Extracted records ::
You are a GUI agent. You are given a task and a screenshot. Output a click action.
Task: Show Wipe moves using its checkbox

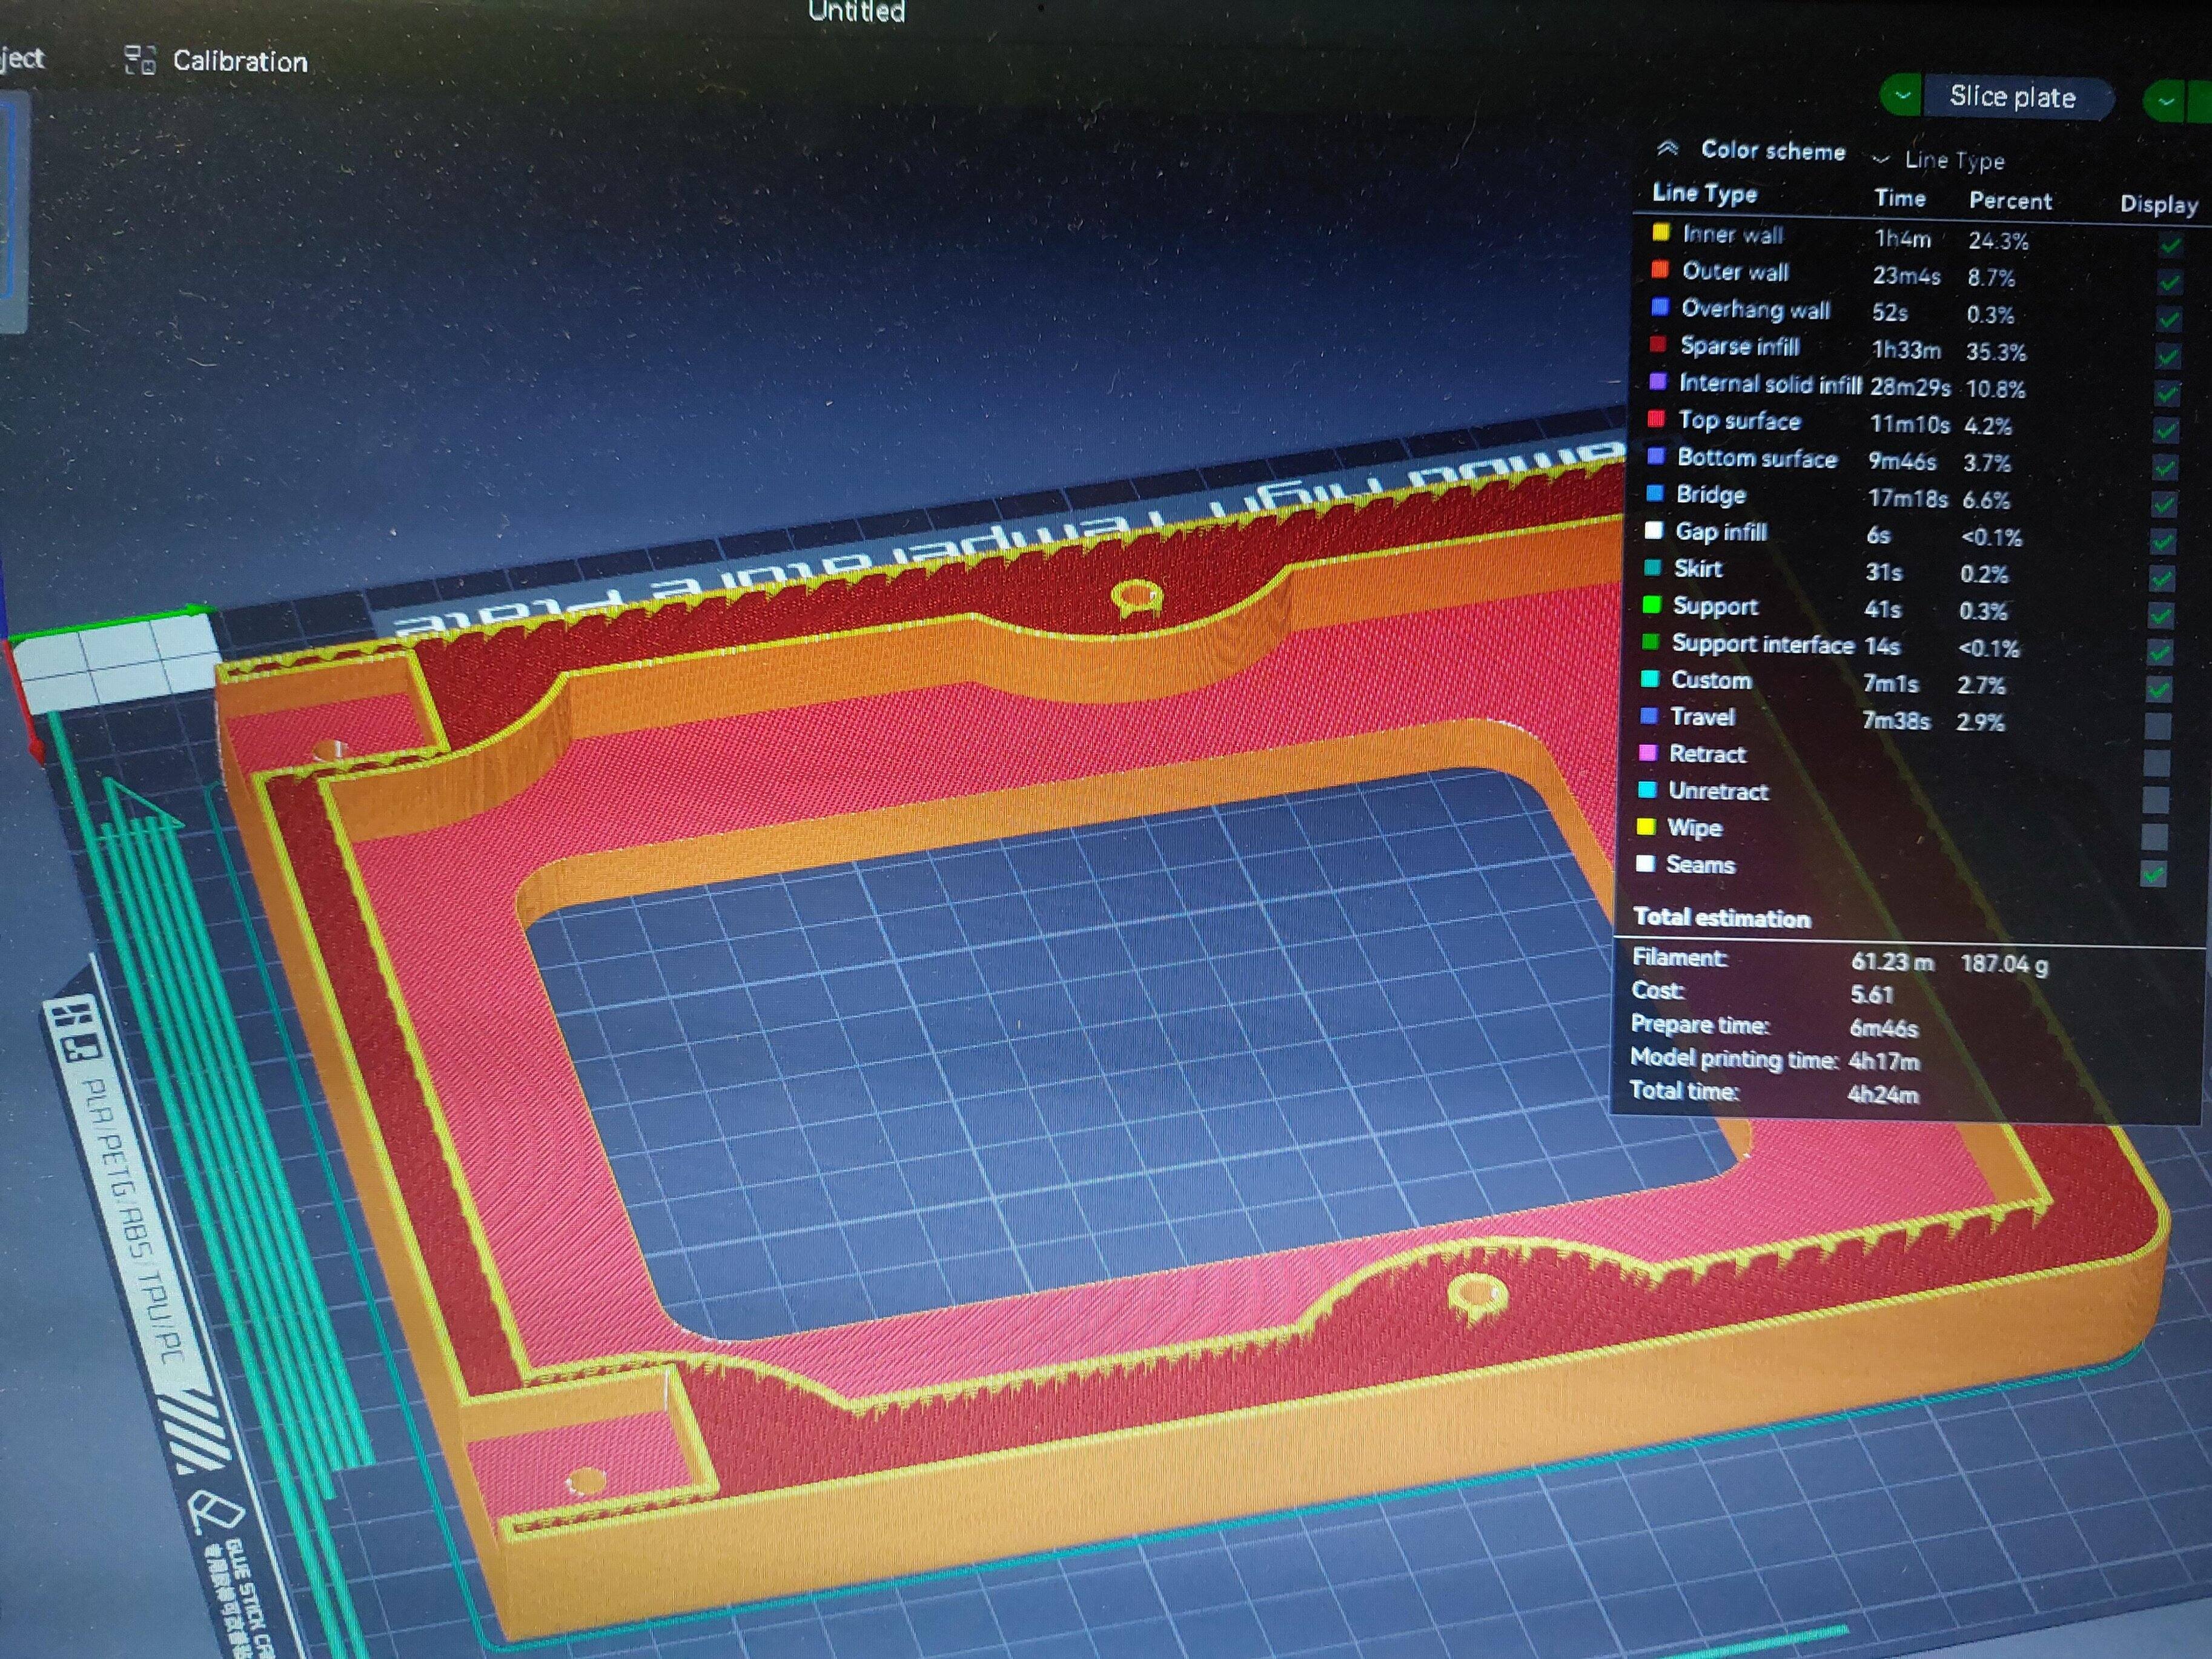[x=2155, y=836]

==

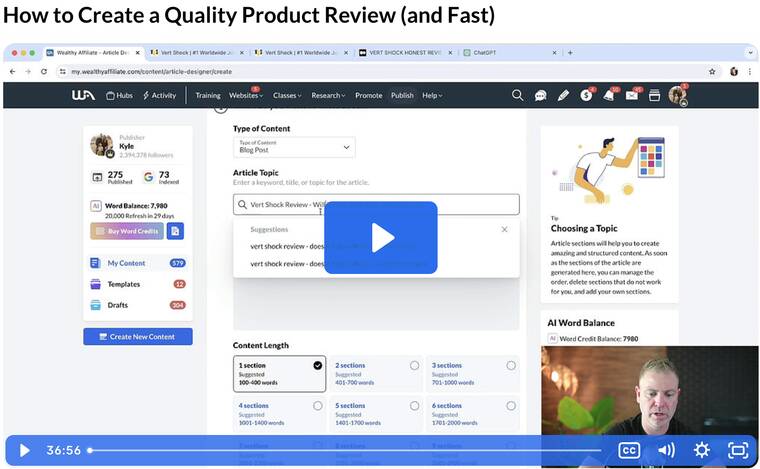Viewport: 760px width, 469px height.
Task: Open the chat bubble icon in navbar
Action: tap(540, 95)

Problem details ::
Output the lines above again, unchanged, beginning at the line that contains "You are a GUI" and stopping after the line that contains "[x=2155, y=836]". Leave the pictures out of your answer.

Solution ::
You are a GUI agent. You are given a task and a screenshot. Output a click action.
Task: Show Wipe moves using its checkbox

[x=2155, y=836]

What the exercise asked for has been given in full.